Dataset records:
····················
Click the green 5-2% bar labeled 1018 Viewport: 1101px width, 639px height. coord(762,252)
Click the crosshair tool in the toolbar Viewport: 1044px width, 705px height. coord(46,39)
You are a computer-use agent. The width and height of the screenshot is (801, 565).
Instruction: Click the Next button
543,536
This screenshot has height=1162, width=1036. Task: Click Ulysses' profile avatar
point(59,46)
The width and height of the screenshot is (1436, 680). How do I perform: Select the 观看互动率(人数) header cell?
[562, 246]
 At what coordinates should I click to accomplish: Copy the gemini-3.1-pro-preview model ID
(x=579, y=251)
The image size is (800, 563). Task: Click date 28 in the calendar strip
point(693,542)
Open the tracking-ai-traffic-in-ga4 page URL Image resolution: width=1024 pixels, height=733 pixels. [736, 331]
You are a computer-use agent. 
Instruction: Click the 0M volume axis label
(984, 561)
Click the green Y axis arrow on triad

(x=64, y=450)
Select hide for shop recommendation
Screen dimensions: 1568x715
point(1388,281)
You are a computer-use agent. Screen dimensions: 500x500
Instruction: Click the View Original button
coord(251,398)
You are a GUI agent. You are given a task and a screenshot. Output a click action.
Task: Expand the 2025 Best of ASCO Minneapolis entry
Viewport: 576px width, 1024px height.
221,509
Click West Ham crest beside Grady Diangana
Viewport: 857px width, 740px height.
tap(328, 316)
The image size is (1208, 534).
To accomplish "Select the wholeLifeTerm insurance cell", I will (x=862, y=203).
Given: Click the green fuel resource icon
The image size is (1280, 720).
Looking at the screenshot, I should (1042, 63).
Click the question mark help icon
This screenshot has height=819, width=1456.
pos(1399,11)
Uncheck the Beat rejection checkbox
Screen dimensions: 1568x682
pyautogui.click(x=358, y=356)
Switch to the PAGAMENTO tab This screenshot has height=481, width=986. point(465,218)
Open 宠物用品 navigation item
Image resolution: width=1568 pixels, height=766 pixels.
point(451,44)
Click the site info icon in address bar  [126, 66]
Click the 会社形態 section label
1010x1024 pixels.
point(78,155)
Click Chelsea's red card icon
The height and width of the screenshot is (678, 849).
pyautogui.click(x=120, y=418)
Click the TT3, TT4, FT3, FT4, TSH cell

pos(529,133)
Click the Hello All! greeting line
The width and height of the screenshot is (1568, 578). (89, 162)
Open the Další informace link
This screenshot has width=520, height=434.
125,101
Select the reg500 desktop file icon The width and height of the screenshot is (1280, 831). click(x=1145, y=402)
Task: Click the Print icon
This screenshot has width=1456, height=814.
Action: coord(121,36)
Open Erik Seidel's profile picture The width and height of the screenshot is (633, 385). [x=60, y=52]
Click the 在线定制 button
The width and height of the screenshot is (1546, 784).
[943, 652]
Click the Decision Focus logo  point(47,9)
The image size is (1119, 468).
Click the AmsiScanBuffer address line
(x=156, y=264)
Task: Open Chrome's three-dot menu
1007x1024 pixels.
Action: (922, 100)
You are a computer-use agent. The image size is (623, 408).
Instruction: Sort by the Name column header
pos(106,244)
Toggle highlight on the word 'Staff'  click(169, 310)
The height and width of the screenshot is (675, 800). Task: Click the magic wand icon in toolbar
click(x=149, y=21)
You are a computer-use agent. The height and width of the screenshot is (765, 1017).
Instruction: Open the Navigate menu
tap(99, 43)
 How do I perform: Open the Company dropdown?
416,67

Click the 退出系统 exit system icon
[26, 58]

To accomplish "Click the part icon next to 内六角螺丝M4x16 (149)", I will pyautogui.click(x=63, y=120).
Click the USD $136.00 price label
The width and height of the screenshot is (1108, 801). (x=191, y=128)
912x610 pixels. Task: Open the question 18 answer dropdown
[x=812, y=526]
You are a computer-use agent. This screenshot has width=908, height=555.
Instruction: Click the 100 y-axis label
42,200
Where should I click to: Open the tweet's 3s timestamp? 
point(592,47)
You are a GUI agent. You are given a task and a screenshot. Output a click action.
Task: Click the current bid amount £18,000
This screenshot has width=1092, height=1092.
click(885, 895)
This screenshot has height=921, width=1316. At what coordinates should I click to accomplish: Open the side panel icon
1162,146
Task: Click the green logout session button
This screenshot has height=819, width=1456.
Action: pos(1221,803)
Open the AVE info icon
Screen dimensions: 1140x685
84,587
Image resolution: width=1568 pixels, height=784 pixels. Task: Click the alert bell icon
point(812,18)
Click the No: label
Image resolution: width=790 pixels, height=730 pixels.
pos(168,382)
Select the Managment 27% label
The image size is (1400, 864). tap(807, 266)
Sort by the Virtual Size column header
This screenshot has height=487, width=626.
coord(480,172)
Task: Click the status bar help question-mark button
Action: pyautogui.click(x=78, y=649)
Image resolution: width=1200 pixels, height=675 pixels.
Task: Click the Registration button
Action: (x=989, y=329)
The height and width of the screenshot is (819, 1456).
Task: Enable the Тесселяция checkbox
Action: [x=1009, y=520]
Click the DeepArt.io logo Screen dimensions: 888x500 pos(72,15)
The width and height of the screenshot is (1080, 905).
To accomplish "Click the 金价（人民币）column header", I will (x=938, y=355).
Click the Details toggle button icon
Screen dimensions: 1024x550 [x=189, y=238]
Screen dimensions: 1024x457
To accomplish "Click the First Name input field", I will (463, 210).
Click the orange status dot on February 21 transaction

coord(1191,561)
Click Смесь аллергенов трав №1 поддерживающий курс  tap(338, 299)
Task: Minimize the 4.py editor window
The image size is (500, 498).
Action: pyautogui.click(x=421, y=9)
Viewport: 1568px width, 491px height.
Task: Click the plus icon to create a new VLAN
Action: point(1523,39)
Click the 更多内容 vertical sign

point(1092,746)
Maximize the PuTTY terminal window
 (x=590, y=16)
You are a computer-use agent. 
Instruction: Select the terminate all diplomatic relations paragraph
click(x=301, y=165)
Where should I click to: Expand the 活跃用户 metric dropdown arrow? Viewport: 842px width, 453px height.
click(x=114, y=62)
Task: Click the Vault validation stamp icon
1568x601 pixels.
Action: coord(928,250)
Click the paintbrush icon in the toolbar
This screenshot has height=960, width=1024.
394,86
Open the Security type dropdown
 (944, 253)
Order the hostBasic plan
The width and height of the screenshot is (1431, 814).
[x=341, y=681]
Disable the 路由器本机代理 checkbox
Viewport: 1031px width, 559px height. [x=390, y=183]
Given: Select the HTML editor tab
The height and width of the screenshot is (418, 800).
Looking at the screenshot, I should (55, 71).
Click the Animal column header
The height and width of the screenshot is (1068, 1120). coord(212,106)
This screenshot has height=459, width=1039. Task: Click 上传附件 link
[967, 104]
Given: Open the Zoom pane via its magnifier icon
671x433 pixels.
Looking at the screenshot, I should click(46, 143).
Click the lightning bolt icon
····················
▶ _AIM OF THE EXERCISE_: Pull out each line of the data above that includes the word "should".

▶ _WRITTEN ANSWER_:
 At what coordinates should I click to accomplish: Copy the gemini-3.1-pro-preview model ID
Looking at the screenshot, I should (1042, 63).
Where should I click to: Open the tweet's 3s timestamp? 
This screenshot has height=921, width=1316. At what coordinates should I click to accomplish: Open the side panel icon
Where should I click to: Expand the 活跃用户 metric dropdown arrow? Viewport: 842px width, 453px height.
Looking at the screenshot, I should (55, 71).
Looking at the screenshot, I should click(46, 143).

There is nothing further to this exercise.